C'est quelque chose contre lequel tu ne peux pas aller, ou alors tu ne te réclames plus de la démocratie française mais du système que tu veux toi-même établir. Le fait que des anti-AG aient gagné dans certaines facs ne donne pas plus de légitimité. Ce n'est pas un gage de démocratie, mais seulement des personnes qui ont voté au sein de leur regroupement nommé AG leur mode de fonctionnement. L'élection est le fondement de la démocratie, quand tous ne peuvent voter (ou cela peut se faire très simplement par un simple référendum où tout le monde est convié à voter, et là, aucune légitimité si ce n'est celle de l'ambiguïté de la question ne peut être contestée). Après, si tu ne veux pas de ces règles, libre à toi d'en faire d'autres, mais alors je ne comprends pas pourquoi se réclamer démocratique.

L'argument droit-de-l'hommiste idiot ne l'est pas pour moi, il donne juste une légitimité toute relative encore une fois à ce que je raconte et montre que mon côté anarchiste n'écoutant que ses libertés individuelles peut même trouver un fondement républicain (entre nous, une petite remarque en passant, je ne crois pas que ce soit fondamentalement les anti-CPE les plus radicaux qui soient franchement les anarchistes: bien au contraire, les mouvements que j'ai cru voir en France ne voulaient pas avancer mais reculer, jamais construire après la destruction, conserver les petits acquis sociaux qui leur assureront une retraite et pas une vie de précarité alors qu'à mon sens, l'anarchiste de base se fiche pas mal de cette vie de précarité s'il vit pour ses idées, mais bon je dois idéaliser l'anarchie et oublier les conseils déviants (car donnant une orientation politique à un mouvement qui a priori va étymologiquement à l'encontre de tout pouvoir) de Proudhon et Bakounine).

En d'autres termes j'aurais pu dire, toujours en arguant du fait que je ne veux pas que l'on m'empêche d'avoir accès à la connaissance si ce dernier passe par des cours (j'aimerais éviter d'avoir une réponse du type Il n'est pas foutu de lire un livre, il a besoin de profs, ce n'est pas ce que je sous-entends, je parle plutôt de la libre possibilité de pouvoir dialoguer - encore! - avec eux) que si des gens utilisent des moyens illégitimes (suivant la démonstration que j'ai faite plus haut) pour bloquer mes libertés, j'en emploierai également des illégitimes et ne concernant que le regroupement moi pour les recouvrer.

Néanmoins, puisque tu cites aussi la DDCH, dois-je rappeler que chaque article doit être considéré de manière égale, comme je l'avais précédemment dit, et donc, qu'aucun ne prendra le dessus à ce petit jeu-là?

J'aimerais pour conclure attirer ton attention sur ta propre conclusion.
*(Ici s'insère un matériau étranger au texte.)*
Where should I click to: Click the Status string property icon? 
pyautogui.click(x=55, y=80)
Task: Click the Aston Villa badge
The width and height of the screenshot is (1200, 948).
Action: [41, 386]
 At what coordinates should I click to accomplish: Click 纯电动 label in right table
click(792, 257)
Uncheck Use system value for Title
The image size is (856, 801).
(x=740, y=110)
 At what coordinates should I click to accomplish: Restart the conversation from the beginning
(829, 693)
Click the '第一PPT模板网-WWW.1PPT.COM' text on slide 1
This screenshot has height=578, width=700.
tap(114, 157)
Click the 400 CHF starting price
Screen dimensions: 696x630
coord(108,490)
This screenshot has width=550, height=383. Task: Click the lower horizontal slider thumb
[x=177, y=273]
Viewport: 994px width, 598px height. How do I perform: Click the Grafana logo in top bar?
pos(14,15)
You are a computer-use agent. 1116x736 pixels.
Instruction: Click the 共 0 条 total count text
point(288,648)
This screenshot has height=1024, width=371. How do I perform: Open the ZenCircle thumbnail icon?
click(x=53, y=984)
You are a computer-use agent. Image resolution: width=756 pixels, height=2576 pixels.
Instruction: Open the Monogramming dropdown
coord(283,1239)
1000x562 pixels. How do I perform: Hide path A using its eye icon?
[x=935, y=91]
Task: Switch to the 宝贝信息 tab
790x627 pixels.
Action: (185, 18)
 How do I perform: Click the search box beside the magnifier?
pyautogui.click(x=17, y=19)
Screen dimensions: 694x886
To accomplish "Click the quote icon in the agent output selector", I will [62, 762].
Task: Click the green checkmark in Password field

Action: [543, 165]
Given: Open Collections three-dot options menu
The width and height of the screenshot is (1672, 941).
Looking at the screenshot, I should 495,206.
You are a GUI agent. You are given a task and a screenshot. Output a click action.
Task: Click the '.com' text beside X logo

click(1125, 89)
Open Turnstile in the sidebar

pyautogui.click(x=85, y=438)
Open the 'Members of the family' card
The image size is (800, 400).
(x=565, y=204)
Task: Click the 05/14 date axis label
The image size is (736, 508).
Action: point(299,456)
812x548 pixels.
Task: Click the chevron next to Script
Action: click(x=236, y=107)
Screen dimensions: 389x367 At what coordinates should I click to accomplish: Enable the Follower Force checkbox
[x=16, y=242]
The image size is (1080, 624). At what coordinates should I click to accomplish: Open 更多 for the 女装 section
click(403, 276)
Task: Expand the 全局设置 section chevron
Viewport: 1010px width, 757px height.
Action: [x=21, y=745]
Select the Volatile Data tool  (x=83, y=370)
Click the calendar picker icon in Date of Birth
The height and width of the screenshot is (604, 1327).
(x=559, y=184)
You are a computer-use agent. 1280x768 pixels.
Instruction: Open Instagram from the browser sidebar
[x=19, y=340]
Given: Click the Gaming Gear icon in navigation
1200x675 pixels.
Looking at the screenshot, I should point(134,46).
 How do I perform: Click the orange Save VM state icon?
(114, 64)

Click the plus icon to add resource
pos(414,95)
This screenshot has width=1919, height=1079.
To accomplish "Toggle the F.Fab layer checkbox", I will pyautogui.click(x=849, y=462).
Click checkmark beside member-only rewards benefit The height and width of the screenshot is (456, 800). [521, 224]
Toute intéressante soit-elle, elle se contredit. En effet, tu reproches à chacun ici son caractère individualiste. Pour autant, toi-même, tout au long de cet article, tu n'as fait que défendre une opinion toute aussi individuelle.

Je m'explique: ton opinion, peut-être représentative d'un groupe de personnes, ne représentera pour autant jamais un collectif si ce n'est le collectif que tu as toi-même défini, ce que je n'ai cessé de ressasser pendant tout mon article. Pour rappeler la chose, l'AG n'a réuni que 200 personnes, ce qui ne constitue en rien un collectif des 2000 étudiants des deux ENS (vous m'excuserez l'approximation, je ne connais pas les chiffres), et au sein même de ces personnes, ton opinion, toute partagée soit-elle par un groupe de personnes, n'aura de poids qu'au sein de ton groupe, à moins d'avoir été acceptée par l'autre groupe. Il est légitime de faire une AG, par contre, si tu veux que son action soit légitime, elle doit être acceptée par tous, par le biais d'un vote clair, comme tu le dis, qui n'est pas un vote à main levé dans une salle qui ne peut contenir tous les élèves, mais en organisant un vote comme pour n'importe quelle élection, où ton vote est secret (pour ceux qui ne peuvent assumer leur opinion en public) et qui là ne pourra souffrir de contestation.

Thibaud

PS: à l'heure où je termine ces lignes, la gauche et le PC ont voté contre la nouvelle proposition de loi de l'UMP, faite en concertation avec les syndicats. Quelqu'un peut-il m'en expliquer l'intérêt? Définitivement, quelque chose ne va pas en France.